Now that he has successfully completed his master’s and graduation is just around the corner, Daniel has applied for his graduate visa which will entitle him to live and work in Ireland for a further two years. Before heading back home to Malaysia with an internationally recognised education under his belt, Daniel hopes to gain more industry experience with one of AIT’s many industry partners, including Boston Scientific, Mergon or Harmac Medical. He also hasn’t ruled out pursing a PhD in Polymer Engineering at Athlone Institute of Technology, which is the only institute of technology with authority to delegate PhDs in this area.
It isn’t all work and no play, however. Daniel has really enjoyed his time living in Athlone. From the plethora of local shops, to the myriad restaurants, cafes, there’s always something to do in the Midlands. If he had one criticism it would be the weather, which can be wet and chilly at times, however, he’s quick to point out: the beauty of the lush, green landscape, Ireland’s rich cultural tapestry and friendly, good natured people, more than makes up for it.

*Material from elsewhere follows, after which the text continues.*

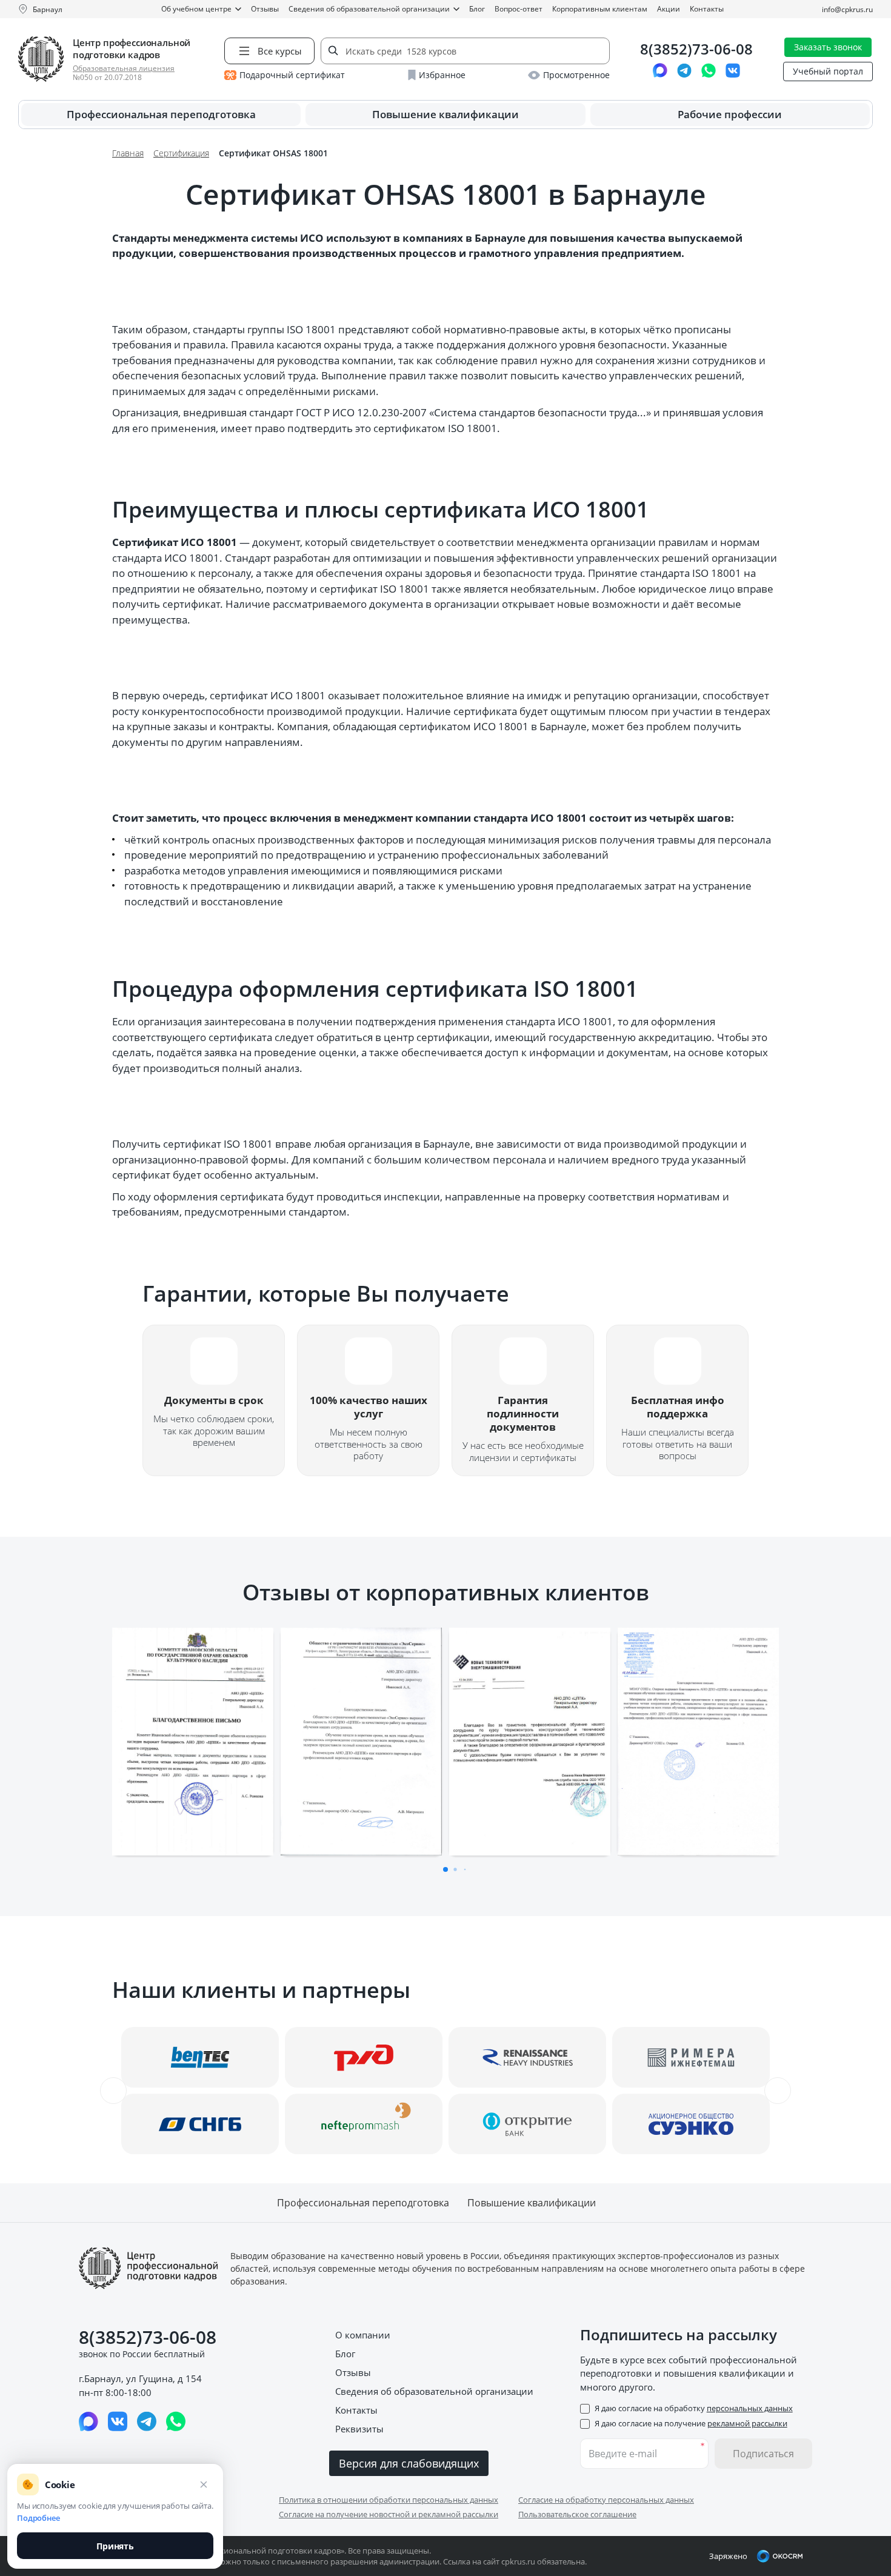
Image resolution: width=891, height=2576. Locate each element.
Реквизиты (359, 2429)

An educational powerhouse defined by a commitment to academic excellence, rigour and applied education, Athlone Institute of Technology has enjoyed considerable successes in the academic arena this year, most notably being named ‘best in class’ for research across the technological higher education sector. Further solidifying its reputational prowess, the institute was recently awarded ‘Best Academic Partnership’ at the prestigious national Education Awards for its part in developing SURE, Ireland’s first academic network dedicated to promoting undergraduate STEM research across the technological higher education sector. These accolades build upon the institute’s success in winning the Sunday Times Good University Guide ‘Institute of Technology of the Year’ award in 2018.